A Porta Que Nunca Fecha

Toda casa tem uma porta assim. Uma que insiste em permanecer entreaberta, mesmo quando você tem certeza de tê-la fechado. Pode ser o vento, pode ser a inclinação da madeira antiga… mas em A Casa Sussurra, aprendi que algumas portas simplesmente não querem se fechar.

Ela range baixinho à noite, como se respirasse. Durante o dia, quase passa despercebida — parte da rotina, uma sombra a mais no corredor. Mas quando o silêncio cai, ali está ela: entre o sim e o não, entre o dentro e o fora.

Já tentei encostar com firmeza, trancar, empurrar com cuidado. Mesmo assim, no dia seguinte, volto a encontrá-la do mesmo jeito — uma fresta, uma possibilidade. É como se a casa, através dela, quisesse manter algo por perto. Uma memória que ainda precisa circular. Um segredo que não terminou de ser sussurrado.

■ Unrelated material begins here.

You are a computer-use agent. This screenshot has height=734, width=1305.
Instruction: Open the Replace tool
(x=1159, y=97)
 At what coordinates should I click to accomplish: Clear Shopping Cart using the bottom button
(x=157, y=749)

Essa porta dá para um cômodo quase vazio. Um lugar onde guardo coisas antigas — caixas, tecidos, fotografias. Mas talvez o que ela guarda mesmo seja o gesto de permanecer aberta. A delicadeza de deixar espaço para o que ainda não chegou, ou para o que nunca partiu.

Hoje, já não tento fechá-la. Aprendi a respeitar seu silêncio entreaberto. De vez em quando, paro diante dela e apenas escuto. O que ela não fecha, talvez seja exatamente o que ainda precisa ser sentido.